Rewrite the lines below from the one containing "Task: Click the 9.61 p/kWh gas unit rate" through the last, replacing "Sign up" with "Log in" and changing nothing else. Omit the pictures.

PROVIDED RECORDS:
::::::::

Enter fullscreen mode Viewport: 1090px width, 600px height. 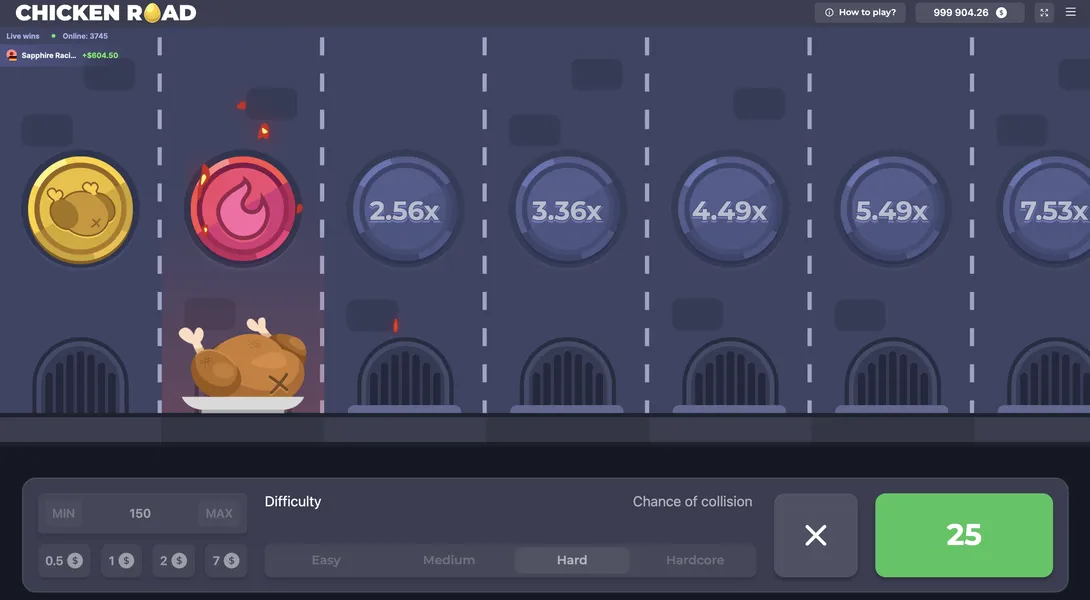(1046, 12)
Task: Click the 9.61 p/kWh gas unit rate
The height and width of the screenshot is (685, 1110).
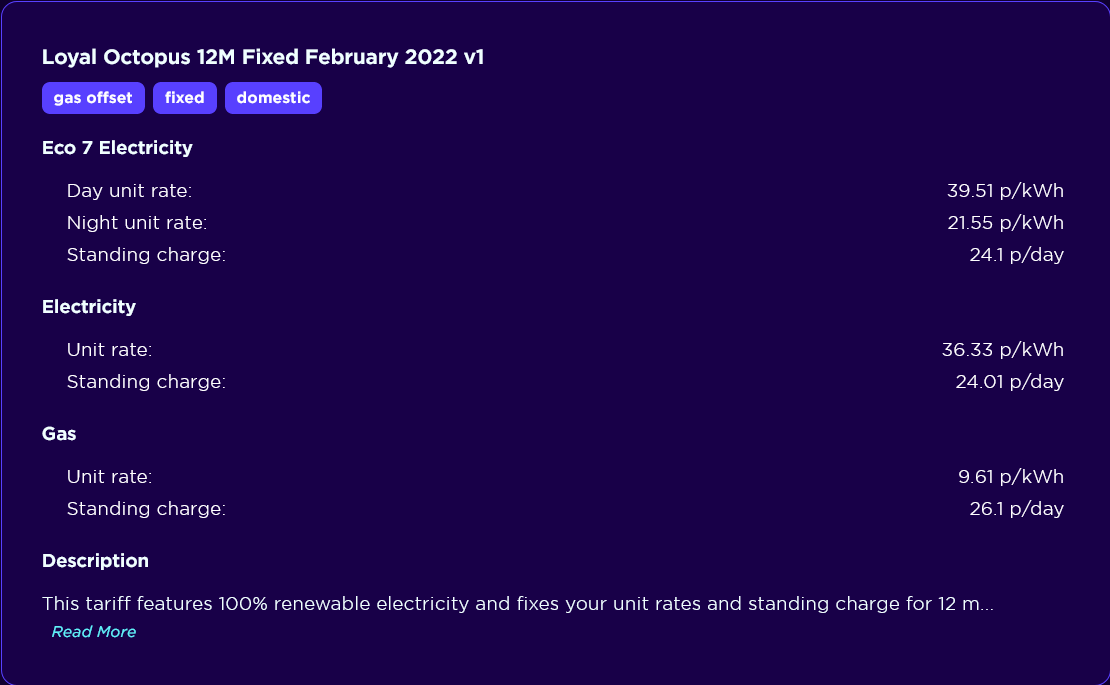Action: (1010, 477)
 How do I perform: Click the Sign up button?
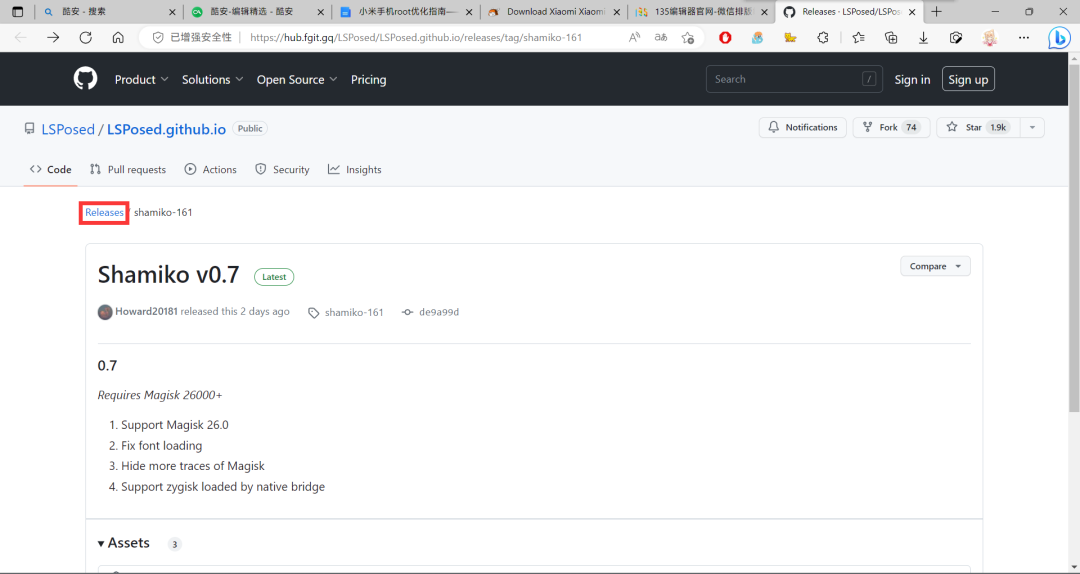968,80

::::::::

COMPLETED TASK:
Task: Click the 9.61 p/kWh gas unit rate
The height and width of the screenshot is (685, 1110).
Action: (1010, 477)
 How do I perform: Click the Log in button?
968,80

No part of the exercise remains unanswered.